──────── Kutipan ────────

Jangan Didik Anakmu Menjadi “Yahudi”!

Orang tualah yang mengirim anak-anak mereka ke Perguruan-perguruan Tinggi yang dengan sistematis mendidik mereka menjadi manusia sekuler-materialis, serakah dunia
Jangan Didik Anakmu Menjadi “Yahudi”!
Dr. Adian Husaini

Tentu, banyak yang hafal sabda Nabi ﷺ berikut ini: “Setiap anak dilahirkan dalam fitrah. Kedua orang tuanyalah yang menjadikannya Yahudi, Nasrani, atau Majusi.” (HR Bukhari).
Peringatan itu sangat penting. Rasulullah ﷺ menekankan peran utama orang tua dalam mendidik anaknya. Apakah ia didik anaknya menjadi muslim, Yahudi, Nasrani, atau Majuzi.
Apalagi, dalam hadits lain, beliau ﷺ pun memberikan peringatan keras: “Sungguh, kalian benar-benar akan mengikuti ‘sunnah’ (tradisi) orang-orang sebelum kalian sejengkal demi sejengkal dan sehasta demi sehasta, sehingga sekiranya mereka masuk ke dalam lubang biawak sekali pun kalian pasti akan mengikuti mereka.” Kami bertanya; “Wahai Rasulullah, apakah mereka itu kaum Yahudi dan Nasrani?” Beliau menjawab: “Siapa lagi kalau bukan mereka?” (HR Muslim).
Bagaimana bisa orang tua mendidik anaknya menjadi Yahudi (yuhawwidaanihi)? Sedangkan agama Yahudi (Judaisme) bukanlah agama ekspansif. Yahudi adalah agama henoteisme, yang umumnya dianut oleh bangsa itu (Yahudi) saja. Kalau begitu, apa yang perlu dikhawatirkan?
Kita tentu tidak perlu khawatir anak-anak kita pergi ke kantor kelurahan dan mengganti identitas agamanya di KTP menjadi agama Yahudi. Tentu bukan itu maksudnya. Tapi, faktanya, kini kita hidup di satu zaman, dimana dominasi Yahudi dalam dunia pemikiran, politik, ekonomi, dan pendidikan modern sangat kuat.
Seorag pakar psikologi AS bernama Prof. Kevin McDonald, dalam bukunya The Culture of Critique, menyimpulkan bahwa, gerakan intelektual abad ke-20, — yang sebagian besar didirikan dan dipimpin oleh orang-orang Yahudi – ‘have changed European societies in fundamental ways and destroyed the confidence of Western man.”

──────── Data yang Ditampilkan ────────

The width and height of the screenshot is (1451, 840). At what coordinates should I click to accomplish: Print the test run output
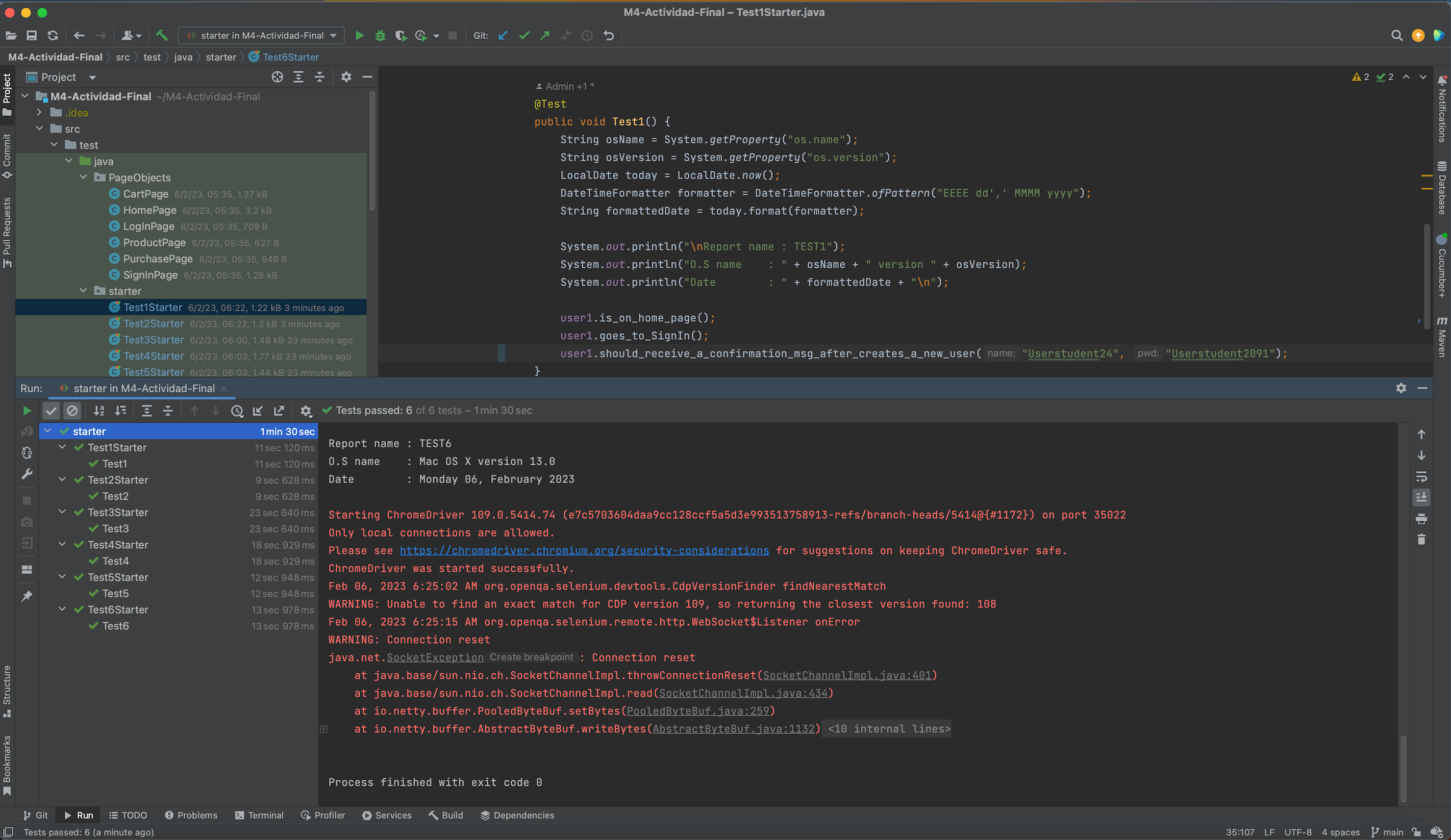coord(1422,519)
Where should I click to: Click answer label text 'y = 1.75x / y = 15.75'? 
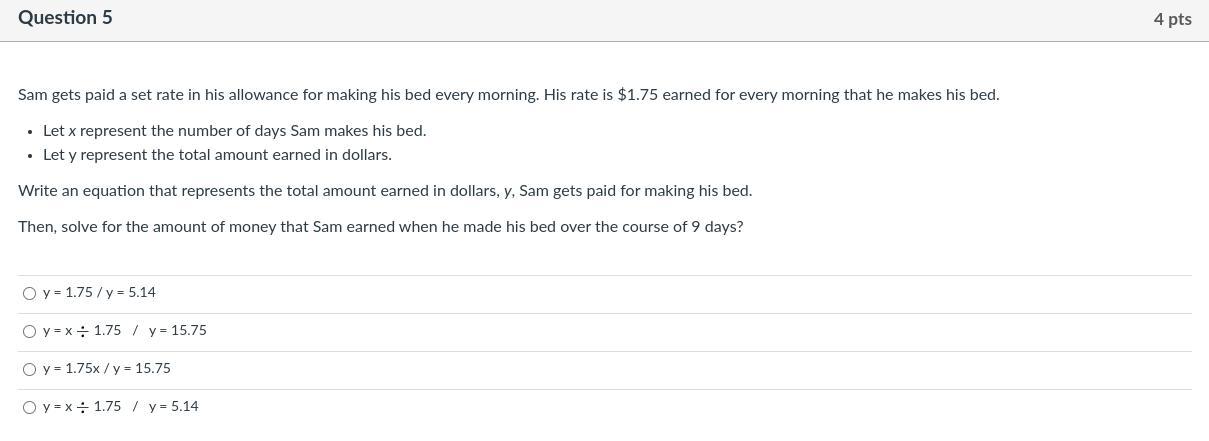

────────

Petunjuk Tugas ▸ Tuliskan kembali secara persis seluruh bagian kutipan tentang peran orang tua dalam mendidik anak, mulai dari "Bagaimana bisa orang" terus sampai "yang perlu dikhawatirkan?".

Jawaban Latihan ▸
Bagaimana bisa orang tua mendidik anaknya menjadi Yahudi (yuhawwidaanihi)? Sedangkan agama Yahudi (Judaisme) bukanlah agama ekspansif. Yahudi adalah agama henoteisme, yang umumnya dianut oleh bangsa itu (Yahudi) saja. Kalau begitu, apa yang perlu dikhawatirkan?